L’un des intérêts de l’ouvrage est de mettre l’accent sur les processus contradictoires et les tensions qui traversent actuellement une « politique globale » en voie de constitution et qui, si elle rend les États davantage « poreux », n’est pas en soi et par essence porteuse de solutions miracles : « la constitution d’une politique globale relève moins de la création d’un gouvernement mondial mais s’opère bien davantage dans le cadre d’une légère anarchie organisée ». La question de l’identification des acteurs qui contribuent actuellement à reconfigurer l’ordre mondial occupe plusieurs chapitres, notamment celui de J. Markoff. Si certains auteurs ont pu voir dans l’émergence de mouvements sociaux globaux et d’organisations internationales non gouvernementales, les premiers éléments d’une société civile globale, J. Markoff et B. Morrison notent avec justesse que la notion même de société civile est historiquement liée à l’apparition de l’État moderne et qu’en l’absence au niveau global d’institutions aussi puissantes que ne l’ont été les États, il vaut certainement mieux faire référence à la notion de réseaux. De plus, comme le souligne G. Morgan dans son chapitre, la multiplication à l’échelle globale des organisations non gouvernementales n’est pas sans poser des problèmes de représentativité et d’efficacité. Il met de l’avant un possible effet pervers de cette profusion d’organisations qui, pour faire face à leur problème intrinsèque de représentativité, pourraient n’avoir d’autre choix que de se transformer en structures bureaucratiques et renforcer ainsi une forme de gouvernement technocratique déjà observable.
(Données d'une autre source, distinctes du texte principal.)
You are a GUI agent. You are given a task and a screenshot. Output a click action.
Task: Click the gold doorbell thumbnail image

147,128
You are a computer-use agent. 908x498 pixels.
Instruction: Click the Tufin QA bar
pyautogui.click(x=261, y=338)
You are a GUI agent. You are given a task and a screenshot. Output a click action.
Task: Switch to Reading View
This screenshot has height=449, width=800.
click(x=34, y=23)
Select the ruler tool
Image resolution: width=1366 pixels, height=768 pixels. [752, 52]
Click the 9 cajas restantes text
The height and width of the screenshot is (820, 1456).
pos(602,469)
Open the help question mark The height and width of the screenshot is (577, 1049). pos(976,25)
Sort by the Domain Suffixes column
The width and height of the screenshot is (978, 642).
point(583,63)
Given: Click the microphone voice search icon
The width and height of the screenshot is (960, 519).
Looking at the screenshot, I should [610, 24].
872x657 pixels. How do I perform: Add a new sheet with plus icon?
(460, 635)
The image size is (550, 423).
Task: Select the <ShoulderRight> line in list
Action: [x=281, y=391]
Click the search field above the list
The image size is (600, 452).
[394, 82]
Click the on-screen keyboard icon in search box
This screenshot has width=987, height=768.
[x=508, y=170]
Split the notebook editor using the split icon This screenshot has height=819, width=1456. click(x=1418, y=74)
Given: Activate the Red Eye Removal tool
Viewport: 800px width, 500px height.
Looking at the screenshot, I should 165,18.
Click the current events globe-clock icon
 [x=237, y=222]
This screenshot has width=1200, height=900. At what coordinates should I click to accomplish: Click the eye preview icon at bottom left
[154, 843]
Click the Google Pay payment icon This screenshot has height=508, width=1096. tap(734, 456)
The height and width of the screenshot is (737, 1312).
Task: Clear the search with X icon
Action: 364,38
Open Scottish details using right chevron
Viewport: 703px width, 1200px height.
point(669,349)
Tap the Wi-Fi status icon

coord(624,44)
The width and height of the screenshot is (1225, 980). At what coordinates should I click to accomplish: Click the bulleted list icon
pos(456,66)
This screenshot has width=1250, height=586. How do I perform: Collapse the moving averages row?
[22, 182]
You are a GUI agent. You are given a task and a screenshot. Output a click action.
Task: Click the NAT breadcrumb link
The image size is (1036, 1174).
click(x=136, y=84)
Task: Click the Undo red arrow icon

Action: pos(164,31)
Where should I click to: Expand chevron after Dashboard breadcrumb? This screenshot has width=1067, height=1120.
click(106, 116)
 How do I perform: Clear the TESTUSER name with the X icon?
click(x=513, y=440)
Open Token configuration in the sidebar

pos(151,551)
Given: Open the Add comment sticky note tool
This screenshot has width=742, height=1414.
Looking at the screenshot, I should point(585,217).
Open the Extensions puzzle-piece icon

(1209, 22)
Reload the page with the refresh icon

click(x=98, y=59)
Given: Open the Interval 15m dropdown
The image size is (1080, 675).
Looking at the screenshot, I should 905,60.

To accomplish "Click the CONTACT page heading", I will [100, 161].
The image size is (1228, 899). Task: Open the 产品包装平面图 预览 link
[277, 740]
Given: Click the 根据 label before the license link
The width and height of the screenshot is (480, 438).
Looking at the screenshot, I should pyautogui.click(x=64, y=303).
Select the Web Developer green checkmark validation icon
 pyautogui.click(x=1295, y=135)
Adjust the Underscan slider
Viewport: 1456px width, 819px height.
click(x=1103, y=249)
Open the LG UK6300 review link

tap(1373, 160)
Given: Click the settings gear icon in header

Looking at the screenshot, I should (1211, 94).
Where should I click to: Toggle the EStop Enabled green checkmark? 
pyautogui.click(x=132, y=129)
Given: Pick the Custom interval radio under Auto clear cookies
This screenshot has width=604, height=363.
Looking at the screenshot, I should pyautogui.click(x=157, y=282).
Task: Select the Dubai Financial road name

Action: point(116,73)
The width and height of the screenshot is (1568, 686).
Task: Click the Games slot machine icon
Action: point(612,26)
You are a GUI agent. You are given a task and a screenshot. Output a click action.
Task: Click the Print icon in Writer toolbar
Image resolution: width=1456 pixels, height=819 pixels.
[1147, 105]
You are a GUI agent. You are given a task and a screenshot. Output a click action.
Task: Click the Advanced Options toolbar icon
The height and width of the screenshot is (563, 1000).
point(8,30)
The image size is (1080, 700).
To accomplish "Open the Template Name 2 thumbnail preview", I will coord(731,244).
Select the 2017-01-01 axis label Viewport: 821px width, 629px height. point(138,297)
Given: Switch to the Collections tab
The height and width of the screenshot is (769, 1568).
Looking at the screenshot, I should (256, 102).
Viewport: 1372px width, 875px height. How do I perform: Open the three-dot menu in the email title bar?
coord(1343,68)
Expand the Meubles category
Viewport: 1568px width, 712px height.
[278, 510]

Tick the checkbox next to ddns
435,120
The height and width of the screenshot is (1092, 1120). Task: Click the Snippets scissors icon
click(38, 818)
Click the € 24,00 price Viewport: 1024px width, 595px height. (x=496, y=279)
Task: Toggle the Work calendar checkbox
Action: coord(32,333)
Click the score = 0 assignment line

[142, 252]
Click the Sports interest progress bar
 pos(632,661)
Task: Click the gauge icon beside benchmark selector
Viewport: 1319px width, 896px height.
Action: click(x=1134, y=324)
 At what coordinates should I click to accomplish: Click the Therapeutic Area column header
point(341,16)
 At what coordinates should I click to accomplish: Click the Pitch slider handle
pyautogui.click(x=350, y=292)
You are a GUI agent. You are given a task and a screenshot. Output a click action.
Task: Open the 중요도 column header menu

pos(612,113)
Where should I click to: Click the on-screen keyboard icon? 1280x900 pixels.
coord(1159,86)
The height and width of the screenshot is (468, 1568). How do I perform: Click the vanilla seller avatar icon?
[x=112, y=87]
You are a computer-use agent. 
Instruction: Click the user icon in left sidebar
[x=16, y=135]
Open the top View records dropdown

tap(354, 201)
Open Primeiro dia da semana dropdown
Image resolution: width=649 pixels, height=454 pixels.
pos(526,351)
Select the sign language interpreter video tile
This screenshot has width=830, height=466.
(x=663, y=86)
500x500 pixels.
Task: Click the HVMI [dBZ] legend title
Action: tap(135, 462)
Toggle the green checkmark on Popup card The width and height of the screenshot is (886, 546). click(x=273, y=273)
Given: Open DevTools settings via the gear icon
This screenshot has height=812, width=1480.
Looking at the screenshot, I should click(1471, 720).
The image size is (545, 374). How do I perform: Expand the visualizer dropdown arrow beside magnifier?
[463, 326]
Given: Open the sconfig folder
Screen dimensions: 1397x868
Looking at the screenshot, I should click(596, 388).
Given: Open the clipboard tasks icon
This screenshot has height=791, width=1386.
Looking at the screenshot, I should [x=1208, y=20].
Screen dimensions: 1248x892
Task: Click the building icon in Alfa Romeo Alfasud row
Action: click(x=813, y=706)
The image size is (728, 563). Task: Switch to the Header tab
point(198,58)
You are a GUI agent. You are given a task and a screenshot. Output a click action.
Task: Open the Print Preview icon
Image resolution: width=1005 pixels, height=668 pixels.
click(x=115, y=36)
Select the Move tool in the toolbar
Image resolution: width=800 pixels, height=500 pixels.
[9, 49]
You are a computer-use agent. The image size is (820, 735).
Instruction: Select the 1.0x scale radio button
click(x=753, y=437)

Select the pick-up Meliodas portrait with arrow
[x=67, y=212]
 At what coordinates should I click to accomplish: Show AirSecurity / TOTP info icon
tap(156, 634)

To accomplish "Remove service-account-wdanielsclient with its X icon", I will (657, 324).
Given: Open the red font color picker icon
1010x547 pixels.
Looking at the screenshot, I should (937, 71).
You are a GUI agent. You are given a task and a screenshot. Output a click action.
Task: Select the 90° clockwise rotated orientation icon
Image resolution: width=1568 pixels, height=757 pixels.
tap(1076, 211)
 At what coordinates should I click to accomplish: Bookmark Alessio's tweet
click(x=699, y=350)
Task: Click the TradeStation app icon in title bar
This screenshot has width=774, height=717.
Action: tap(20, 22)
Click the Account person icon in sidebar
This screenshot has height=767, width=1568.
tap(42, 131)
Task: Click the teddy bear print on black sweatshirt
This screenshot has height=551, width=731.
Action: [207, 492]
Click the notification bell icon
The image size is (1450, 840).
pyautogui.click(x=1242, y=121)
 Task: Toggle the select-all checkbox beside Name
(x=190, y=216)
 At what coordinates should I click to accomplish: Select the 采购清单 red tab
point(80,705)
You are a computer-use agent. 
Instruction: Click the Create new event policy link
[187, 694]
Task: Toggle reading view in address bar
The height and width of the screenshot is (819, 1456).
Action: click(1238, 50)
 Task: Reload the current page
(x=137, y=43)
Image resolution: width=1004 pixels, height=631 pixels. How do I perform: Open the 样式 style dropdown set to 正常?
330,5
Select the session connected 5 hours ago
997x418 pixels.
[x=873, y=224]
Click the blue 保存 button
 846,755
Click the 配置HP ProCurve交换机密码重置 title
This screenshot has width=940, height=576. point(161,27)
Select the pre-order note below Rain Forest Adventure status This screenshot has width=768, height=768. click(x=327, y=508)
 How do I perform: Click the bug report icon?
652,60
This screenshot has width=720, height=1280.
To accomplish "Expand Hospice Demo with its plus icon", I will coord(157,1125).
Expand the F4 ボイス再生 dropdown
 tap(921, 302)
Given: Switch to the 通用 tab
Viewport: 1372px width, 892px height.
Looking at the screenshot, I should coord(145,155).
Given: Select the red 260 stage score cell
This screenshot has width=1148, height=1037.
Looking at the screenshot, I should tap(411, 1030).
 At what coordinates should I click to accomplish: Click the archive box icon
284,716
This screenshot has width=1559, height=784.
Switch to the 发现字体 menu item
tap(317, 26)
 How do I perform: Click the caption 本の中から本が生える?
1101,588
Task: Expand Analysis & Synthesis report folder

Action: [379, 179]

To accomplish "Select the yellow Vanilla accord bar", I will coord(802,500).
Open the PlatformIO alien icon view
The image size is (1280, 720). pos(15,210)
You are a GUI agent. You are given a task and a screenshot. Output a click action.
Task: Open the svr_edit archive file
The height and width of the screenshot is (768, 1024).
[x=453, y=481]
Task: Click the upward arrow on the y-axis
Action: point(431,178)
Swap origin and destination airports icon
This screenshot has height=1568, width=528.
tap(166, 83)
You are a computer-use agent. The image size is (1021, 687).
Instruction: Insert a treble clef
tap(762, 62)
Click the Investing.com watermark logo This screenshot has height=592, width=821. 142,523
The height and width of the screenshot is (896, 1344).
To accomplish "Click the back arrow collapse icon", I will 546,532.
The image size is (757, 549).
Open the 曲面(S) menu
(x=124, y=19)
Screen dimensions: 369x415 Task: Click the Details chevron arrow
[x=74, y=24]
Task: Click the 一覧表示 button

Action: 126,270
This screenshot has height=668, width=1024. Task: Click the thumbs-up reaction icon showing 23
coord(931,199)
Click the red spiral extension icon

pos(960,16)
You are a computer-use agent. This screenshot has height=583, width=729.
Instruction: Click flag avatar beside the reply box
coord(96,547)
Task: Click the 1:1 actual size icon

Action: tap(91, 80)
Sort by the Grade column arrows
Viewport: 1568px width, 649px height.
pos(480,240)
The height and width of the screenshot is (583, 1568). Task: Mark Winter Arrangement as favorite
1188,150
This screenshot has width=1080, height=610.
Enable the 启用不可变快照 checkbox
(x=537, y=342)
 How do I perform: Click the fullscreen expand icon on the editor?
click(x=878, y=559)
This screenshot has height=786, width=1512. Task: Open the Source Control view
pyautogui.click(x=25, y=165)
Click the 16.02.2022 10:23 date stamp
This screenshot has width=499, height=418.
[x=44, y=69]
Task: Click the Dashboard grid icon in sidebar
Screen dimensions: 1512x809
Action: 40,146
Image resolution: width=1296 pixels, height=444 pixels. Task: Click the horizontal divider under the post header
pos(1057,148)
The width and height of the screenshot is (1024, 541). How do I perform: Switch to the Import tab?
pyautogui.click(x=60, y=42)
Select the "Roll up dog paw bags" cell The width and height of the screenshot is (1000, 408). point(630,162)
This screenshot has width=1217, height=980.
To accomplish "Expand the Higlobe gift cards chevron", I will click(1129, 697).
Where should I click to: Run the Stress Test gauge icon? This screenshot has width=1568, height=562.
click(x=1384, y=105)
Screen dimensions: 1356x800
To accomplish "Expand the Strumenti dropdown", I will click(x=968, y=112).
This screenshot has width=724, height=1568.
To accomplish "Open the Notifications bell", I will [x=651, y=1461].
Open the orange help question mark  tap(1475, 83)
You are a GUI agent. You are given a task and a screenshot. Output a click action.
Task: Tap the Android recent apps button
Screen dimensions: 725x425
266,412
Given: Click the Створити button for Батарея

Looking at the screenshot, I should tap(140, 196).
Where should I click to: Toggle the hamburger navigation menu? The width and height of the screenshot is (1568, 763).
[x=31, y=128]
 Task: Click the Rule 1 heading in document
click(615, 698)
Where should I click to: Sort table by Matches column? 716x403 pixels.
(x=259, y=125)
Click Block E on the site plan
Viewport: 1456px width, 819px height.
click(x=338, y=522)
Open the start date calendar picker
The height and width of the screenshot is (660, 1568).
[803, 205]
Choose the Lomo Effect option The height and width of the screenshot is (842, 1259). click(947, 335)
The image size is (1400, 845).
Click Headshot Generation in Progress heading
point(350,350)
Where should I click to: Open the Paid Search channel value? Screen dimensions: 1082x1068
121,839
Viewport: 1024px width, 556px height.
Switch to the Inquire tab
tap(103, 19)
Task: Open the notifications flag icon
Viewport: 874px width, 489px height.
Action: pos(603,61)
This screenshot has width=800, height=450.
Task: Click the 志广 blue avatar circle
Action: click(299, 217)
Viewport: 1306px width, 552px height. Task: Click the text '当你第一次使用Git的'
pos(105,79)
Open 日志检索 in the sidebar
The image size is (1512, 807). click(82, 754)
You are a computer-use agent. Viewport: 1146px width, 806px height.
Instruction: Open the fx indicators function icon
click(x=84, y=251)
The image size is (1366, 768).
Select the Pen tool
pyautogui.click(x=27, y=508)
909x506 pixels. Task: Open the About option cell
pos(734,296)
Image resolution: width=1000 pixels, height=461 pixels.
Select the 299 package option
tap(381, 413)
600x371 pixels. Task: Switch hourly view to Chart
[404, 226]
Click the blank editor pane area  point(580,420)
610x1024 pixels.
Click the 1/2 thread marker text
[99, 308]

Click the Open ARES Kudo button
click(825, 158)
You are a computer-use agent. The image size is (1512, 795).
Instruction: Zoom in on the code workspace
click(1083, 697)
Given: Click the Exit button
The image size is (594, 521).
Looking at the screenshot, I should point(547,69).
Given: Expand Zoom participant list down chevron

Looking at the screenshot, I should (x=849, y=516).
On le voit, les lectures de la mondialisation et ses effets sur l’ordre politique contemporain sont abordés selon des perspectives différentes en fonction des auteurs, des matériaux empiriques qu’ils peuvent mobiliser. Loin d’être un inconvénient, c’est d’ailleurs là un des principaux intérêts de cet ouvrage que de mettre l’accent sur la diversité des approches et des diagnostics concernant un processus essentiel qui questionne la capacité des sociétés modernes à se transformer, à modifier leurs institutions en vue de mettre en place des processus de régulation politique, associant efficacité et contrôle démocratique, dans des démocraties en passe de devenir multi-scalaires. S’il ne se fixe aucunement l’objectif d’identifier des éléments de réponse définitifs à ce défi, cet ouvrage établit parfaitement les éléments du débat.
Bruce Morrison (dir.), Transnational Democracy in Critical and Comparative Perspective. Democracy’s Range Reconsidered, Ashgate, Aldershot, 2003. 249 pages. 85 dollars, 48 livres Sterling.